■ Data listing ■
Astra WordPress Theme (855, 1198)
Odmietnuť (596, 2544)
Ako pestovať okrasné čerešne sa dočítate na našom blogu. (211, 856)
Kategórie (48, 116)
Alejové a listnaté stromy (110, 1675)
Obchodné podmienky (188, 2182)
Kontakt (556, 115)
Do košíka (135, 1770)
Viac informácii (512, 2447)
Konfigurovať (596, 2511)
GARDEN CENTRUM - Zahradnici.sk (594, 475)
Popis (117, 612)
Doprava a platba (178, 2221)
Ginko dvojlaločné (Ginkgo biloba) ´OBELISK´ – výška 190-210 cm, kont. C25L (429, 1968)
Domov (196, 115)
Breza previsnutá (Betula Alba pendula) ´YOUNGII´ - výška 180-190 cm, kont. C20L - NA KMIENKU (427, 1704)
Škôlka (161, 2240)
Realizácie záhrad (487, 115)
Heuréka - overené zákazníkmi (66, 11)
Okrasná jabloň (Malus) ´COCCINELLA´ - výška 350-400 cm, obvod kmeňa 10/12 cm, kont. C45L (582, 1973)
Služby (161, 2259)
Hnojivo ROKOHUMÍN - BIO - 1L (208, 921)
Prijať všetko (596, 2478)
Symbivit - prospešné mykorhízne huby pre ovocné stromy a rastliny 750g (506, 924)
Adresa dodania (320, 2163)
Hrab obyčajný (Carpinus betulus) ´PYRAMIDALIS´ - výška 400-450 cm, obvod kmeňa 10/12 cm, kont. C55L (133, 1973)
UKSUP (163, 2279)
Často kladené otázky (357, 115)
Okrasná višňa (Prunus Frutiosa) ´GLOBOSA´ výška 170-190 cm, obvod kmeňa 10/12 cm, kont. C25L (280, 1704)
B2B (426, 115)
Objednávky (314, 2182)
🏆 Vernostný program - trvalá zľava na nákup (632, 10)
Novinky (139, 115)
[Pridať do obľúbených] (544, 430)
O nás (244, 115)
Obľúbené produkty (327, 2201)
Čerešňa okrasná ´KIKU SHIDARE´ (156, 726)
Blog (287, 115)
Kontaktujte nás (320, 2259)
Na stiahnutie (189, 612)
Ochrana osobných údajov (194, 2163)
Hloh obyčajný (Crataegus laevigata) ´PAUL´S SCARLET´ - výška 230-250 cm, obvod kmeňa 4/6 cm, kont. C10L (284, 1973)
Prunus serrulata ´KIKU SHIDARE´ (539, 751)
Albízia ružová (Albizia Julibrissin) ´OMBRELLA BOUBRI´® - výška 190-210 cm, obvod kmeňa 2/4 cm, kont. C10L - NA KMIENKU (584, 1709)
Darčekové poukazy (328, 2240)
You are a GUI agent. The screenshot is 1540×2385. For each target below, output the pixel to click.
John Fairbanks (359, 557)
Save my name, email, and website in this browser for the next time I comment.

■ Directions for this task ■
Rewrite the entries from the one with the line containing "Ginko dvojlaločné (Ginkgo" through the one with the line containing "John Fairbanks (359, 557)", replacing "Kontaktujte nás" with "Napíšte nám" and leaving everything else as it is.

■ Exercise answer ■
Ginko dvojlaločné (Ginkgo biloba) ´OBELISK´ – výška 190-210 cm, kont. C25L (429, 1968)
Domov (196, 115)
Breza previsnutá (Betula Alba pendula) ´YOUNGII´ - výška 180-190 cm, kont. C20L - NA KMIENKU (427, 1704)
Škôlka (161, 2240)
Realizácie záhrad (487, 115)
Heuréka - overené zákazníkmi (66, 11)
Okrasná jabloň (Malus) ´COCCINELLA´ - výška 350-400 cm, obvod kmeňa 10/12 cm, kont. C45L (582, 1973)
Služby (161, 2259)
Hnojivo ROKOHUMÍN - BIO - 1L (208, 921)
Prijať všetko (596, 2478)
Symbivit - prospešné mykorhízne huby pre ovocné stromy a rastliny 750g (506, 924)
Adresa dodania (320, 2163)
Hrab obyčajný (Carpinus betulus) ´PYRAMIDALIS´ - výška 400-450 cm, obvod kmeňa 10/12 cm, kont. C55L (133, 1973)
UKSUP (163, 2279)
Často kladené otázky (357, 115)
Okrasná višňa (Prunus Frutiosa) ´GLOBOSA´ výška 170-190 cm, obvod kmeňa 10/12 cm, kont. C25L (280, 1704)
B2B (426, 115)
Objednávky (314, 2182)
🏆 Vernostný program - trvalá zľava na nákup (632, 10)
Novinky (139, 115)
[Pridať do obľúbených] (544, 430)
O nás (244, 115)
Obľúbené produkty (327, 2201)
Čerešňa okrasná ´KIKU SHIDARE´ (156, 726)
Blog (287, 115)
Napíšte nám (320, 2259)
Na stiahnutie (189, 612)
Ochrana osobných údajov (194, 2163)
Hloh obyčajný (Crataegus laevigata) ´PAUL´S SCARLET´ - výška 230-250 cm, obvod kmeňa 4/6 cm, kont. C10L (284, 1973)
Prunus serrulata ´KIKU SHIDARE´ (539, 751)
Albízia ružová (Albizia Julibrissin) ´OMBRELLA BOUBRI´® - výška 190-210 cm, obvod kmeňa 2/4 cm, kont. C10L - NA KMIENKU (584, 1709)
Darčekové poukazy (328, 2240)
You are a GUI agent. The screenshot is 1540×2385. For each target below, output the pixel to click.
John Fairbanks (359, 557)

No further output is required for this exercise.